INVESTIGATION OF THE ROLES OF ATM AND ATR IN TAMOXIFENINDUCED APOPTOSIS IN 4T1 MOUSE BREAST CANCER CELLS

Abstract

Tamoxifen has long been used as a treatment for advanced and metastatic estrogen receptor positive breast cancer and also for reducing incidences of breast cancer in high-risk populations. Tamoxifen exerts its effects as a selective estrogen receptor modulator (SERM), thus binding to estrogen receptors and inhibiting estrogen activity. But this activity, along with the genotoxic effects of Tamoxifen, results in apoptosis and necrosis of both cancerous and healthy cells. This gives rise to the well-characterized side effects of Tamoxifen such as uterine and endometrial cancers.
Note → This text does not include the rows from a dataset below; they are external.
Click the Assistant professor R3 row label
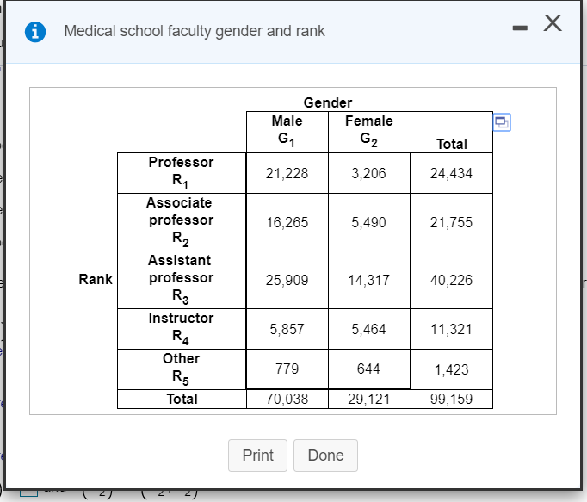The height and width of the screenshot is (502, 587). pyautogui.click(x=182, y=280)
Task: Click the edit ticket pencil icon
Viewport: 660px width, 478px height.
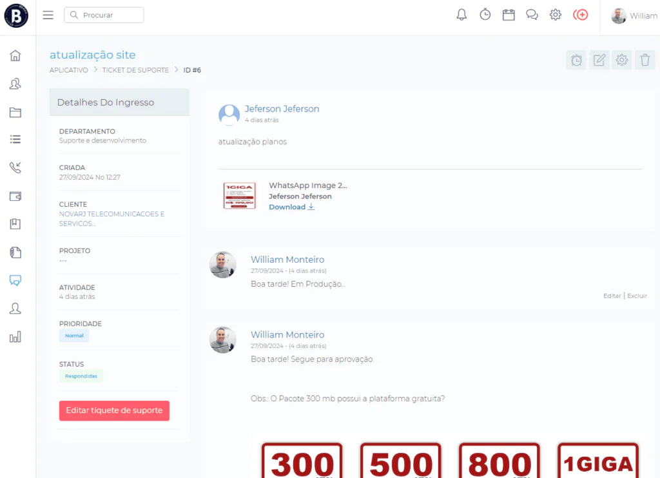Action: [x=599, y=60]
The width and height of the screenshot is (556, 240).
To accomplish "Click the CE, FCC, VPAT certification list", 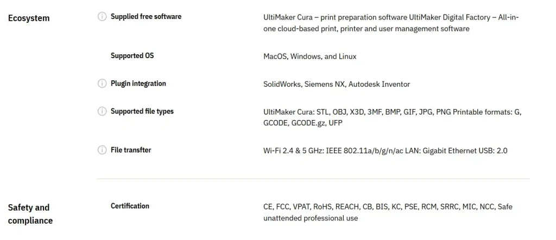I will 387,207.
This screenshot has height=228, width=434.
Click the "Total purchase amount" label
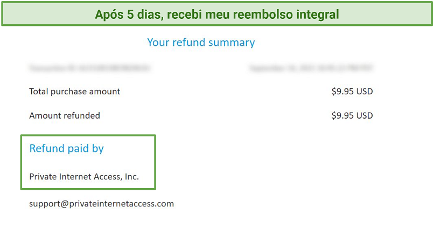tap(75, 92)
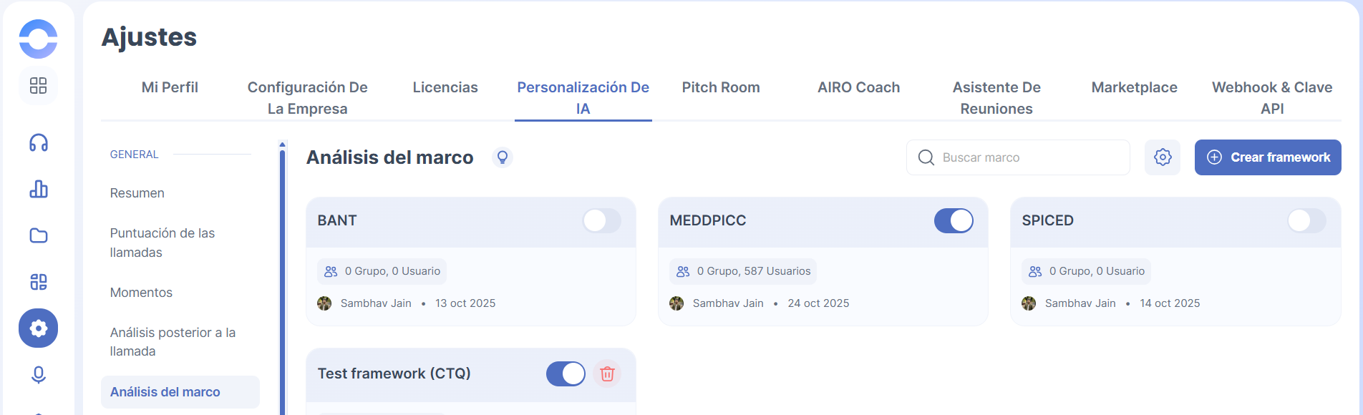The width and height of the screenshot is (1363, 415).
Task: Click the microphone icon in sidebar
Action: coord(39,375)
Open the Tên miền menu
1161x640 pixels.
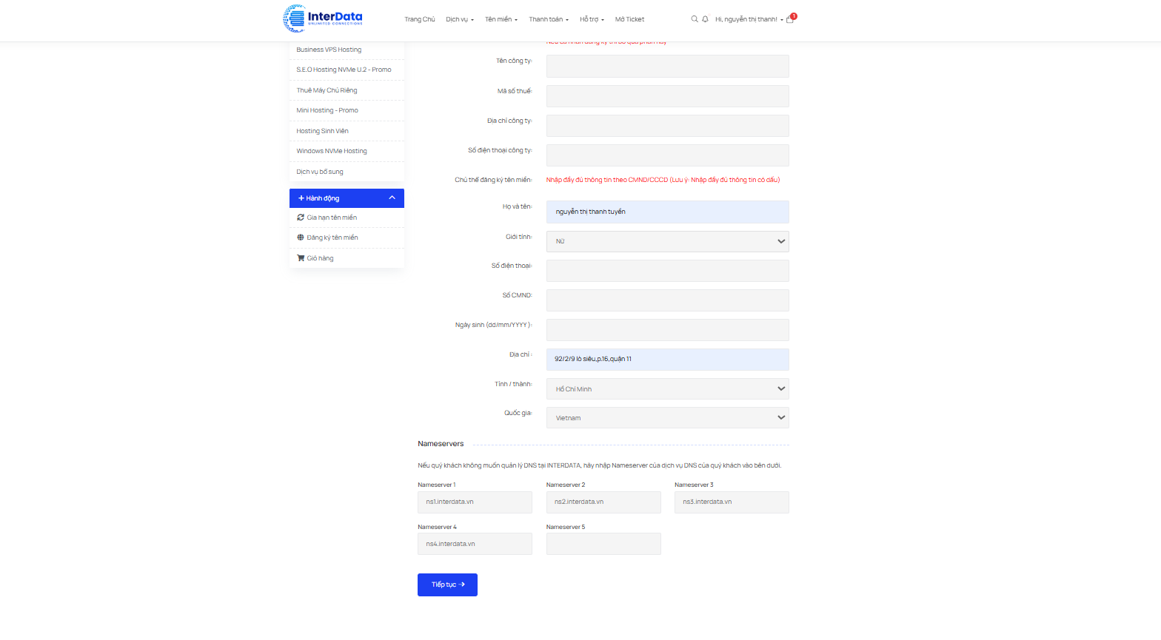coord(501,19)
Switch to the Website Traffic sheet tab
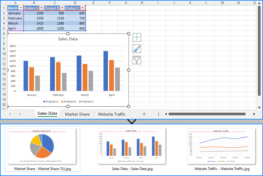 point(112,114)
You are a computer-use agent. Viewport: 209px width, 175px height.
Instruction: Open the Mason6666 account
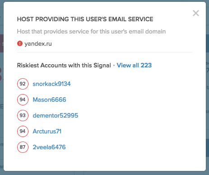49,99
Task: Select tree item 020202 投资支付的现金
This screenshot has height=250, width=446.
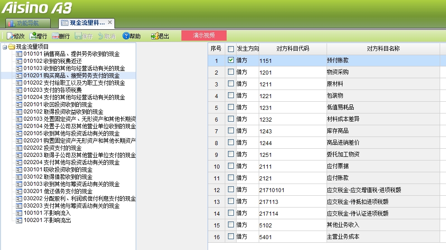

The major mechanisms of apoptosis by Tamoxifen have already been described in literature, but the ATR-ATM-TP53 pathway has not been reported. The purpose of this study was to investigate the roles of ATR and ATM in Tamoxifen-induced apoptosis of estrogen receptor positive (ER(+)) 4T1 mouse breast cancer cells. The study employs cell growth assays with differential Tamoxifen treatments, silencing of ATR and ATM genes using RNA interference, gene expression analysis using qPCR and also uses post-translational caspase-9 and p38 inhibitors to accomplish its goals. The results of the study show that inhibition of ATR and ATM genes did not significantly increase cell viability in presence of Tamoxifen, contrary to the initial assumptions. This strongly suggests that ATR and ATM do not play a significant role in the Tamoxifen-induced apoptosis of ER(+) 4T1 cells.